In Huapai, two $600k apartments are also unsold, and have also been bought back.
A Kiwibuild spokesperson said of those up for sale, 119 are still under construction, and 58 were only offered to market in the last month or so.
"'For sale', of course, does not mean 'won't sell'," he said. "Any home takes time to sell – median days to sell a home in New Zealand is 41 days, and KiwiBuild is in line with that."
"The acceleration in the number of homes being built and made available for sale means a growing number of homes are on offer."
He said marketing was under way or about to re-start on the 12 houses acquired through underwrite purchases.
Last week, Interest.co.nz speculated as to why some of the houses weren't selling, with writer Greg Ninness saying most of the homes outside Auckland have asking prices above the range accessible to first-home buyers - which is usually in the lower quartile of selling prices.
He said it was concerning that prices in Whangārei and most of Canterbury were "substantially" higher than the lower quartile prices for those districts, pushing them more into the middle price range rather than the affordable end of the market.
"That suggests that the open market may already be providing typical first home buyers more affordable options than the KiwiBuild homes in Whangārei and Canterbury," he said.
Economist Cameron Bagrie said the data illustrated the fundamental problem with the policy's execution - that it was done poorly.
"There's product on the market that there's not demand for.
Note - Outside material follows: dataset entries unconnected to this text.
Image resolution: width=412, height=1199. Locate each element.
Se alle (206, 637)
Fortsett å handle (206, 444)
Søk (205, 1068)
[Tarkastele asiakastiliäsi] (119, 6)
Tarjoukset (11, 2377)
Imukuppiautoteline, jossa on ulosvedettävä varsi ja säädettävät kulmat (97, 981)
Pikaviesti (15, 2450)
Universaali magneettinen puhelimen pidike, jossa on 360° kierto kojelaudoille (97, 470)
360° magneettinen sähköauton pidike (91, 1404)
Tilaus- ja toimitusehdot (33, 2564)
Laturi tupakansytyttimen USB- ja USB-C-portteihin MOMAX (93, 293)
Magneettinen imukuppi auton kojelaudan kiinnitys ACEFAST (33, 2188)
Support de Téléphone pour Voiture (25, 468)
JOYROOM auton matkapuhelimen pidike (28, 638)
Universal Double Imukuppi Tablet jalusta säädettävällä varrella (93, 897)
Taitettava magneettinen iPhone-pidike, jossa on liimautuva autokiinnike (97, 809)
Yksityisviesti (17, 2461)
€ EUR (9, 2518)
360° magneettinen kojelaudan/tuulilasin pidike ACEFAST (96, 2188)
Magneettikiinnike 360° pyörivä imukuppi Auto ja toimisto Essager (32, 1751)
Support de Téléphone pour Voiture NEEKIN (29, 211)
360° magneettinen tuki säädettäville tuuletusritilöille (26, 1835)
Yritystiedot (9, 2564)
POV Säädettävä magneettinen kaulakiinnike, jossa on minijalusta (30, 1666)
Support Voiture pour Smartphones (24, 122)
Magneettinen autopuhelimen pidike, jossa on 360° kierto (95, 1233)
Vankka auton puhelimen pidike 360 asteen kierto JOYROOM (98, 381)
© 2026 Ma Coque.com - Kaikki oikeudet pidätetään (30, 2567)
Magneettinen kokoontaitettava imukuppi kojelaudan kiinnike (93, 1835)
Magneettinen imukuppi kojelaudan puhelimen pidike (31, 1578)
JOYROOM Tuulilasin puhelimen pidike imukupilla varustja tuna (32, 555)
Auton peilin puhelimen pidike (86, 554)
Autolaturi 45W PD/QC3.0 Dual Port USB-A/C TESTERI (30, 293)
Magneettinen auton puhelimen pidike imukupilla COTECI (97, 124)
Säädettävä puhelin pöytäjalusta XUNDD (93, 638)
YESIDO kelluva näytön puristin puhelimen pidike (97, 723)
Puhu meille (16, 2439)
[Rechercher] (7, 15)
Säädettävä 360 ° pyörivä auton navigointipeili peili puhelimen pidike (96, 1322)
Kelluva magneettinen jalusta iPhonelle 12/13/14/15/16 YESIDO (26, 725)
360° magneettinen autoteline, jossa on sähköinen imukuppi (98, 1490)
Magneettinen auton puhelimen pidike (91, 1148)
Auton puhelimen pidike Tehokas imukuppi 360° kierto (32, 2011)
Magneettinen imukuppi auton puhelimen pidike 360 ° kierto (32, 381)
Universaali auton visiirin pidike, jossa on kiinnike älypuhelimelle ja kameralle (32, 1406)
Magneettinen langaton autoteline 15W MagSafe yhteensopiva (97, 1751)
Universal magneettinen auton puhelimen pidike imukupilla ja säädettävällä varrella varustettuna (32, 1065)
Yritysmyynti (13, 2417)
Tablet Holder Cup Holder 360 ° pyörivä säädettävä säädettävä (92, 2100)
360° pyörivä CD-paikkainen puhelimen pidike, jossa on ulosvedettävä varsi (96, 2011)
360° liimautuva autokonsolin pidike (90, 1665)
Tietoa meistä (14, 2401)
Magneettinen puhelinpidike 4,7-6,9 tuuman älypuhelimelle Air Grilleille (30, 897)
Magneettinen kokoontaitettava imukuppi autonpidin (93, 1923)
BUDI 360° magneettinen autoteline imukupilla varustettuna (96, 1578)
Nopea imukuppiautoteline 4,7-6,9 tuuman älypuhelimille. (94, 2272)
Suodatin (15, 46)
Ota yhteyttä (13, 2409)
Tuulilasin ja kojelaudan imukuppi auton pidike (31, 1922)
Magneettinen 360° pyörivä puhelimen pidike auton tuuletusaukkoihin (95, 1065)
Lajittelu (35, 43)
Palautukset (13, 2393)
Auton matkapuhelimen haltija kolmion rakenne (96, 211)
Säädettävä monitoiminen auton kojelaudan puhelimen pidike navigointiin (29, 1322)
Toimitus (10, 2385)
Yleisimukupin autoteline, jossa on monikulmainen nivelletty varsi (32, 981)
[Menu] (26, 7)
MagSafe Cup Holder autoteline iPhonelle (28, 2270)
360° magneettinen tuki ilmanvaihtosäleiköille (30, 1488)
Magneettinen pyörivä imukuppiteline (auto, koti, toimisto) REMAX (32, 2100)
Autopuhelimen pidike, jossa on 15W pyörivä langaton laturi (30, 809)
If the product is on the market at the right price, it will move. If it was quality product at the right price, then it would shift. And what you're seeing is the reserve," he said.
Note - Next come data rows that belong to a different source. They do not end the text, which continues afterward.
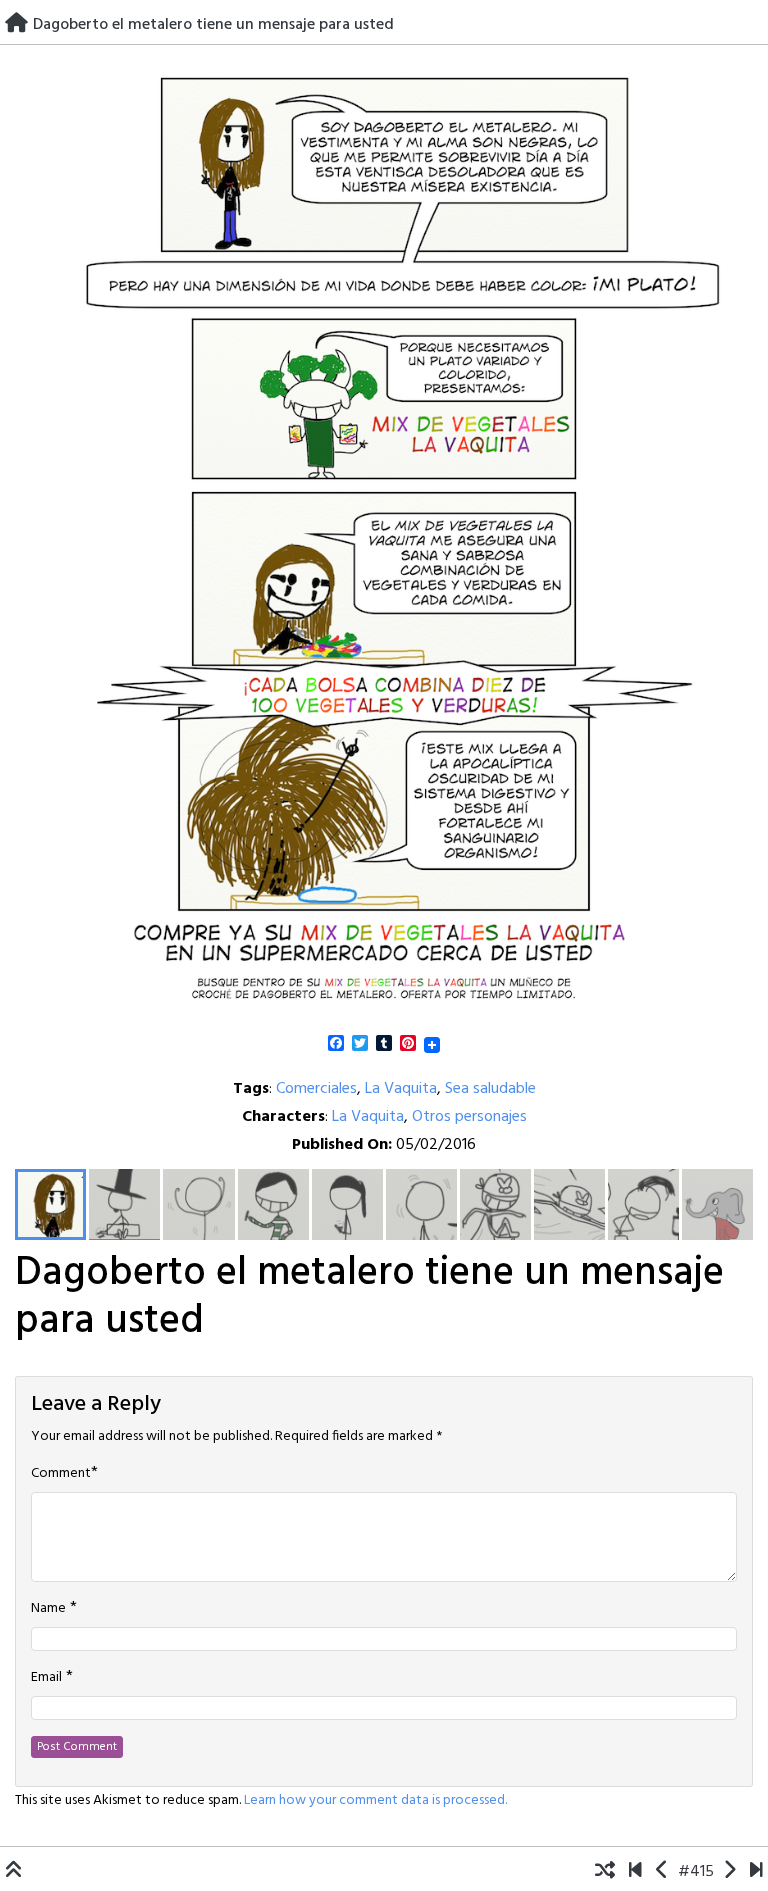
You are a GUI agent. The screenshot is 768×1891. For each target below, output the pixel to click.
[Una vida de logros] (635, 1872)
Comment (61, 1474)
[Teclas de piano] (729, 1872)
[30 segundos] (756, 1872)
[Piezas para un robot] (662, 1872)
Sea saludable (490, 1089)
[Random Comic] (605, 1872)
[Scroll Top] (14, 1872)
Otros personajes (469, 1117)
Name (48, 1609)
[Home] (16, 25)
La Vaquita (401, 1089)
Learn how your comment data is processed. (375, 1800)
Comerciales (316, 1089)
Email (46, 1678)
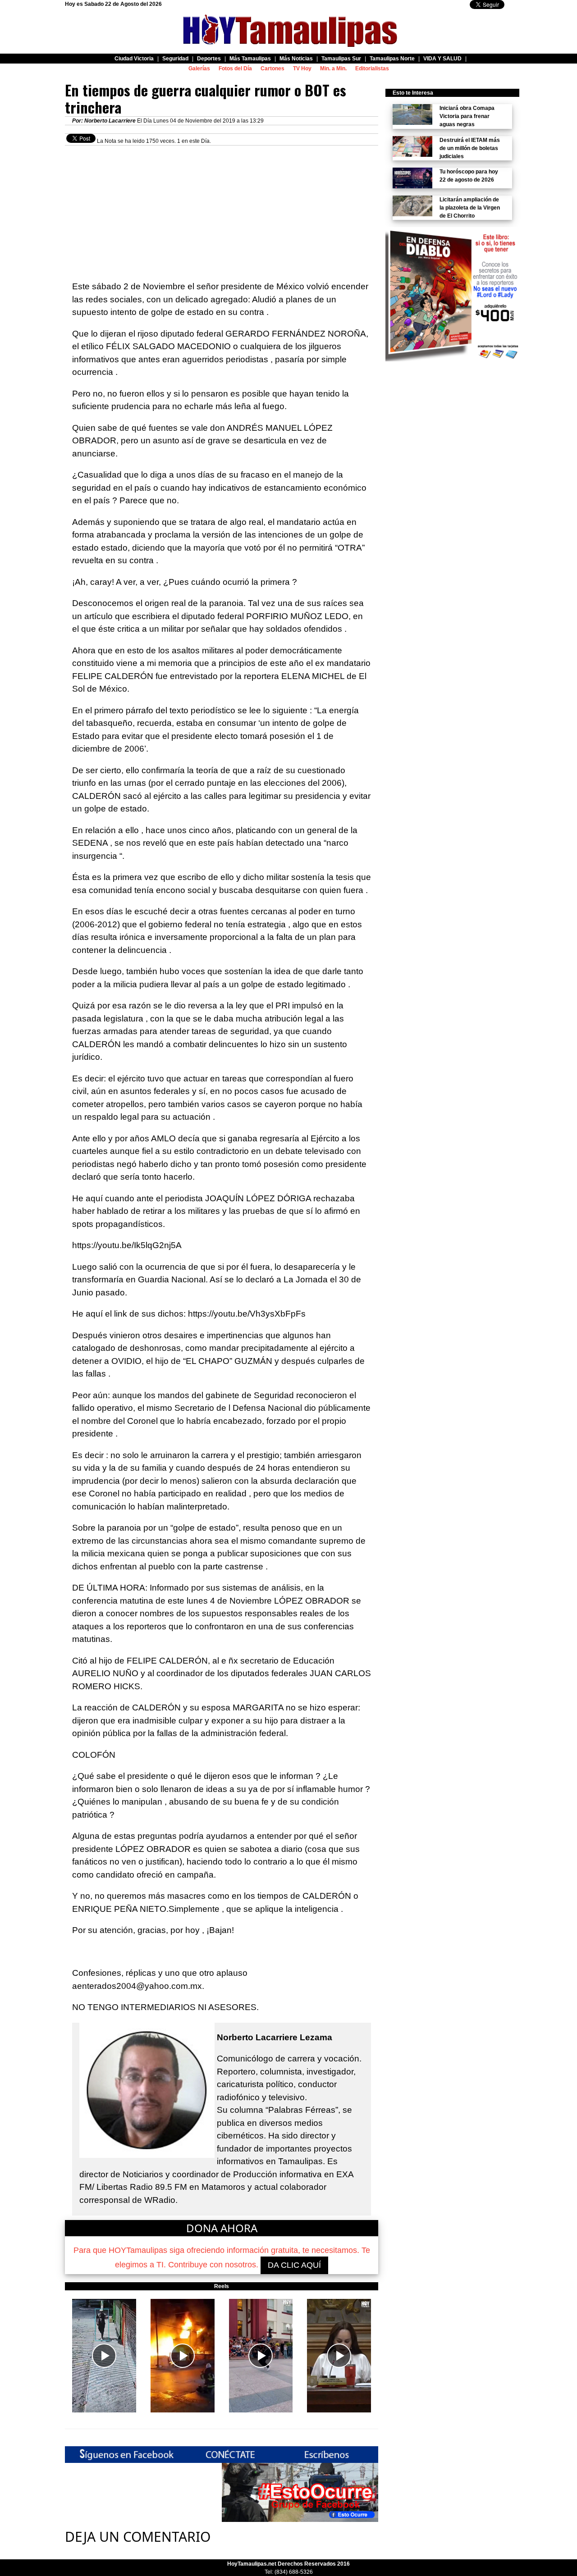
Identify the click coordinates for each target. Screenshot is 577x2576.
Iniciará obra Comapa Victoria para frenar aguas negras (467, 116)
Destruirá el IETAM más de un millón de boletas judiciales (470, 148)
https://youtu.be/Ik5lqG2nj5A (127, 1245)
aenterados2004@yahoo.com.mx (137, 1986)
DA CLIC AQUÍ (294, 2265)
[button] (104, 2355)
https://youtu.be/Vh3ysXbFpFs (247, 1313)
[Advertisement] (221, 209)
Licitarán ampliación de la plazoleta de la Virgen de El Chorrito (470, 207)
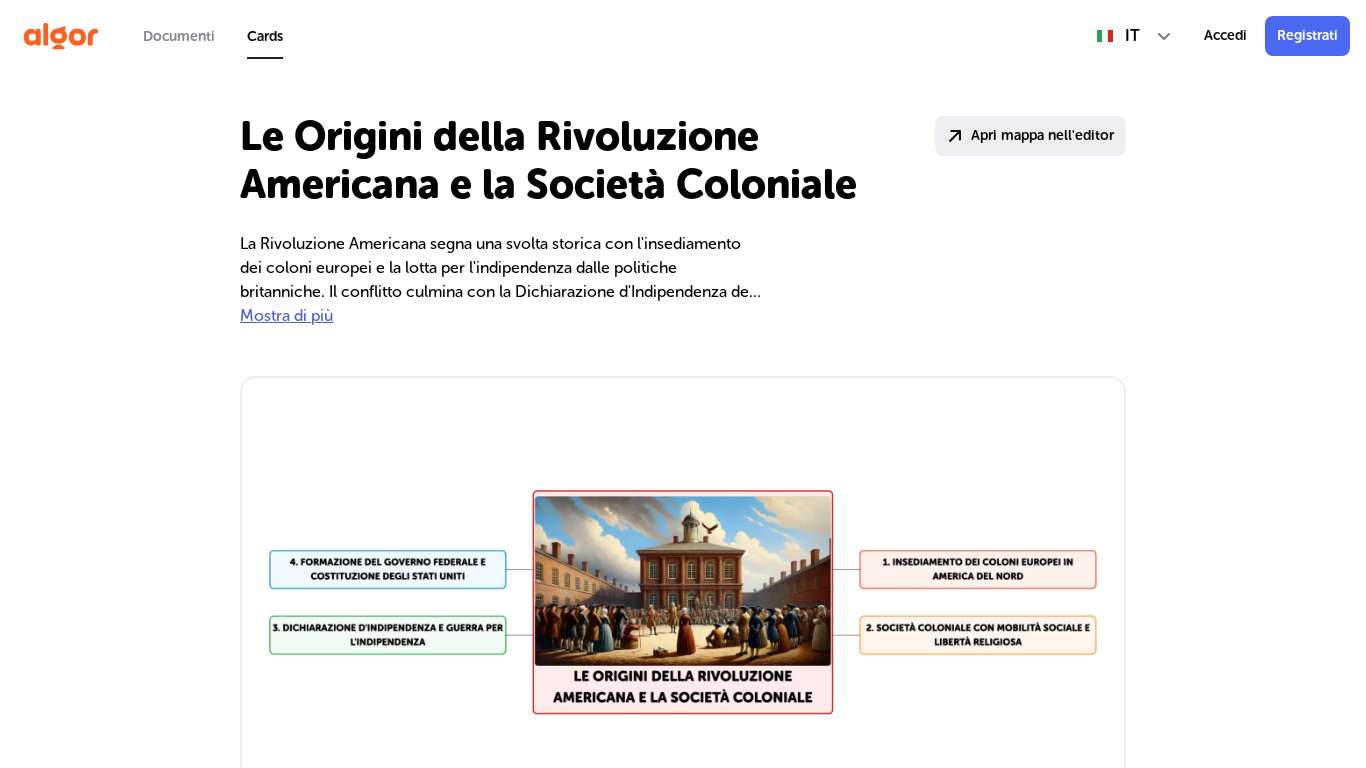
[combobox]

"If you look at what the Government was trying to achieve in response to affordable housing, this isn't the response. It's a poor policy and it's been poorly executed. KiwiBuild is a dog with fleas. And it's getting worse not getting better."
The Cabinet reshuffle is expected around 3pm today.
On Monday, when pressed on whether she still had confidence in Twyford, Prime Minister Jacinda Ardern leapt to his defence.
"He's done an incredible job with a very difficult area of work ... No Government has had to do this before or tried to do this before," she said.
KiwiBuild initially aimed to build 100,000 in 10 years, with 1000 by this July. So far, 266 are expected to be built by then.